Most recently, the topic of rewarding results vs. effort came up. From a business leaders perspective they are razor focused on results. In other words, you can make all the effort in the world, but it you don't reach the finish line it doesn't matter. What about our Millennials and Gen Yers? I don't think this strategy of rewarding results is very effective. Remember these are the employees that as children received a trophy for actually showing up to the t-ball game.
In my mind, the equation for performance is relatively simple:
Intrinsic motivators lead to a motivated employee putting forth effort to reach a desired goal.
Sounds simple but many things can derail the above. Extrinsic factors like work environment, pay, and supervisory actions can impact the reaching of goals in a negative or positive way.
So, my question is simple...why not reward effort?My next conversation was quite interesting. I met with colleagues Ed Nangle and Mike Haberman to discuss HR related topics. We began to discuss the efforts vs. results in performance management. Ed's perspective was the purest form of performance management I had ever heard. Ed's philosophy is based on MBO's. For Director's and above MBO's are agreed upon at the beginning of the year. The manager is rated and if 95% of goals are obtained then the employee keeps 95% of his/her salary. WOW! So salary can be taken away depending on how well you achieve goals. NO AMBIGUITY there.
As I thought about that approach, I thought wow, this type of compensation philosophy is very straightforward and probably by design does not allow for poor performers, as if you don't perform, you make no money. Ed said that they had used this successfully in companies that the had previously worked with. He said that line level employees were held accountable by their managers as the line level employee's performance directly impacted their managers checks.
What's your philosophy? Is effort rewarded or only results?
Monday, April 2, 2012
It seems like every organization I interact with is claiming to be customer focused, customer centric or they are putting the customer first.
I started thinking abut whose job is it, to be customer focused? Is is the Customer Service Department's job? Is it the job of operations?
I happen to think it is everyone's job. Yes, customer service has the role of servicing and delighting customers but organizations also have internal customers as well. So, even if an employee is not customer facing doesn't mean that he/she does not have to have exceptional customer service skills.
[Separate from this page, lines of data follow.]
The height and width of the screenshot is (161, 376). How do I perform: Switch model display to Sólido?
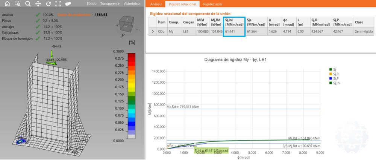click(91, 3)
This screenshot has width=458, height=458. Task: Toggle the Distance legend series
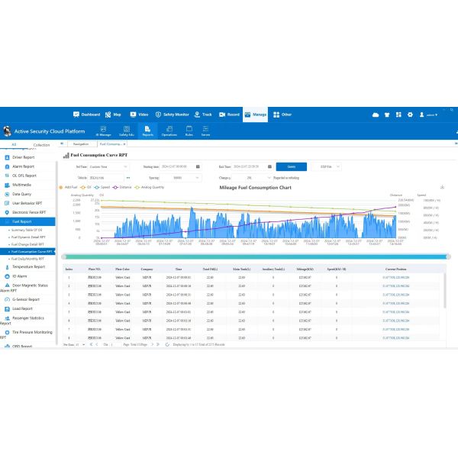(123, 186)
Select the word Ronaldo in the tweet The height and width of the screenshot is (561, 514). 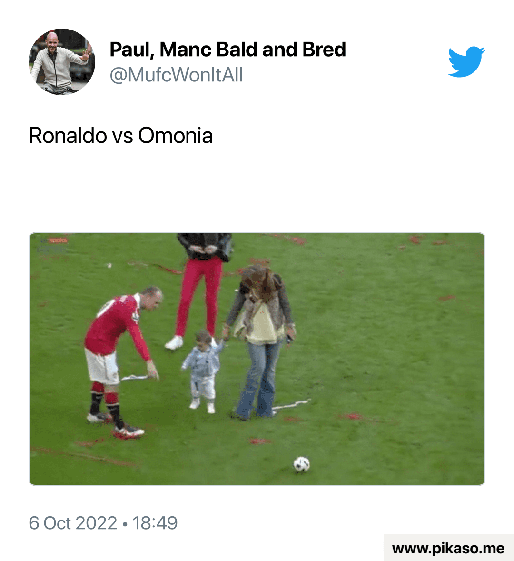68,136
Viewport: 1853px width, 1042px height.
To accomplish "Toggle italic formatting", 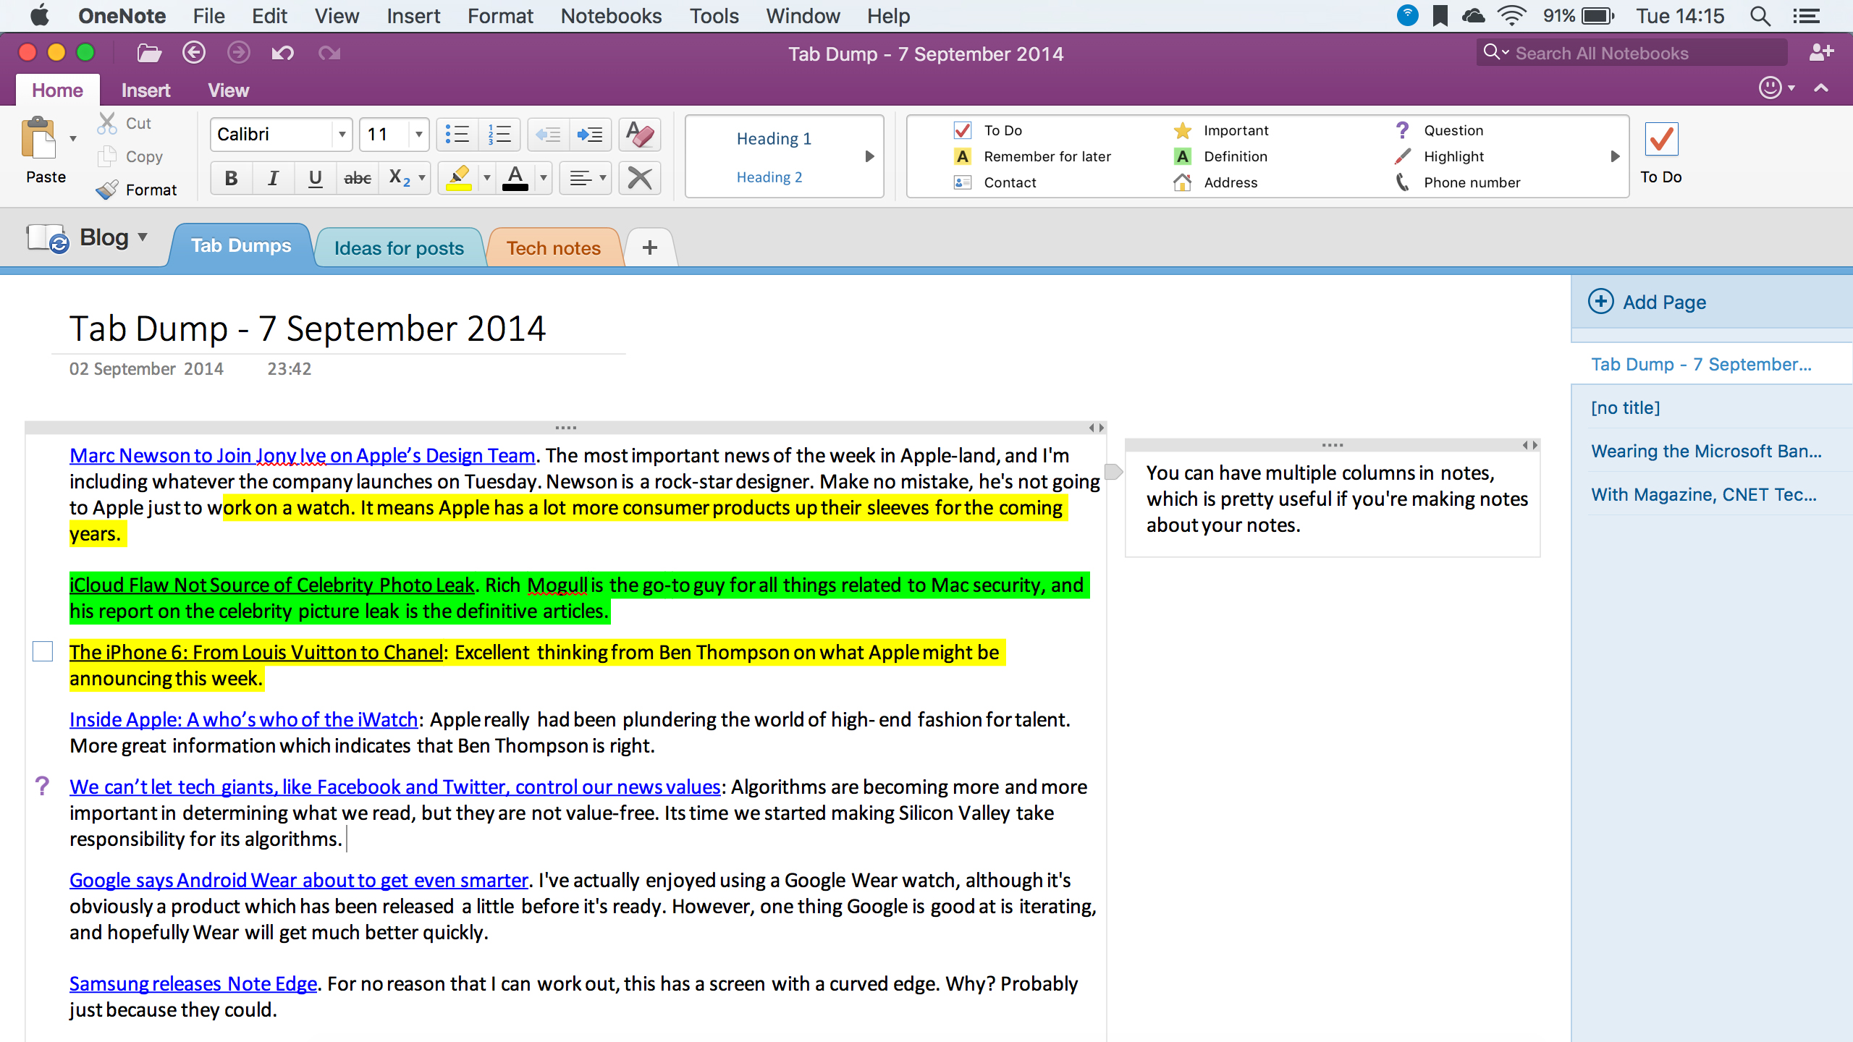I will pyautogui.click(x=273, y=177).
I also happen to believe that HR plays a huge role in customer service. After all, who is responsible for hiring, training and evaluating employees as it relates to exceptional customer service?
Here is just a partial list on how HR can contribute to exceptional customer service:
- Hire customer centric employees using behavioral based tools that identify customer centric traits and/or behaviors.
- Train employees on exceptional customer service skills, defining what the experience looks like in the organization.
- Create reward and recognition programs that invent customer-centric behaviors.
- Make sure job descriptions include customer-centric tasks/behaviors
- Link performance management process to overall customer service goals and objectives.
- Make sure managers and leaders understand the link between engaged employees and exceptional customer service
- Hold managers accountable for customer service levels for their departments
Companies like Apple, Zappo's and the Ritz absolutely understand that customer service is everyone's job and that the underlying infrastructure is key to getting the customer focused strategy executed. All departments and functions must work together in order to pull off consistent, exceptional service.
What is your secret to delighting your customers? How has HR contributed to that success? What do you measure in terms of the customer experience?